CIML Project

CIML Development Website

The Cyberinfrastructure-enabled Machine Learning (CIML) program is funded by the NSF Training-based Workforce Development for Advanced Cyberinfrastructure (CyberTraining) Program. The CIML training program is targeted towards the NSF research workforce who need to develop machine learning applications that will run on the national cyberinfrastructure (CI) at scale. At the heart of this project is the CI-enabled Machine Learning (CIML) training system and repository that will support the development of cyberliteracy in the ML space. Unlike much of current ML-related training material found easily online, CIML material will be centered on science and engineering applications that make use of CI-enabled ML techniques and will be used to train a research workforce that is capable of understanding the challenges of working with CI, new HPC architectures, software, and applications.

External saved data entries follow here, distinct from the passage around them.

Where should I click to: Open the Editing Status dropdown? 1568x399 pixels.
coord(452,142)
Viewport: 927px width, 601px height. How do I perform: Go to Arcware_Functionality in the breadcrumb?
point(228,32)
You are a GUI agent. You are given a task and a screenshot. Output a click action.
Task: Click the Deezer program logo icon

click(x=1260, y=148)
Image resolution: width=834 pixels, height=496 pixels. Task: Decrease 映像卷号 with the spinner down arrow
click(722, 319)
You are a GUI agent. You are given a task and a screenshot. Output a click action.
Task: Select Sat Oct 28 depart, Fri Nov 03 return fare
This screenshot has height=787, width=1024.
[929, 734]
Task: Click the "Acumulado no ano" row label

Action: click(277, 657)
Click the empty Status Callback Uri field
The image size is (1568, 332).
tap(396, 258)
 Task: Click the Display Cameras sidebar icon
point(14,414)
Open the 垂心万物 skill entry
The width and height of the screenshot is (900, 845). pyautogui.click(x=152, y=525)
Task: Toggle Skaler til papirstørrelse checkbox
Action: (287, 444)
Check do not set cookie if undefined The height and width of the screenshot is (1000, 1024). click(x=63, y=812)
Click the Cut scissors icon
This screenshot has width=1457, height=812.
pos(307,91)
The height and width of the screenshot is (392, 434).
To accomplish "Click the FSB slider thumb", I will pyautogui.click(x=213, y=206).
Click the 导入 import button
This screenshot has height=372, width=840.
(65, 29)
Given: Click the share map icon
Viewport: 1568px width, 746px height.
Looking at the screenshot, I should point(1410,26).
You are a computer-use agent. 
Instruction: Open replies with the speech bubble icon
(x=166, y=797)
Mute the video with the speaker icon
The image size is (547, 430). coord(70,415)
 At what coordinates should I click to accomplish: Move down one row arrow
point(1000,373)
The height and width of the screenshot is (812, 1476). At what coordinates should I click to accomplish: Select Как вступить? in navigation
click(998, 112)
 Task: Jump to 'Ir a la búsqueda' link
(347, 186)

The user community for CIML training material will include students (undergraduate, graduate), postdocs, PIs, researchers, and educators, HPC trainers, each with their own diverse backgrounds and application requirements. The project will support national educational goals by ensuring that the CI modules run on advanced CI tools and resources, and that core literacy and discipline appropriate advanced skills in advanced CI will be integrated into curriculum and instructional material.

CIML will support national security concerns by facilitating a workforce capable of developing ML applications in scientific domains such as climate and weather, the biosciences, physics, chemistry. As a result of our outreach and extension of our training efforts, this program will impact thousands of users and help develop the next generation of the CI research workforce. CIML training material will be available online, so the project has an unlimited potential to reach beyond the NSF cyber workforce and to impact other communities including hospital and medical treatment systems, transportation and electrical monitoring systems, stock market monitoring systems, and disaster response systems.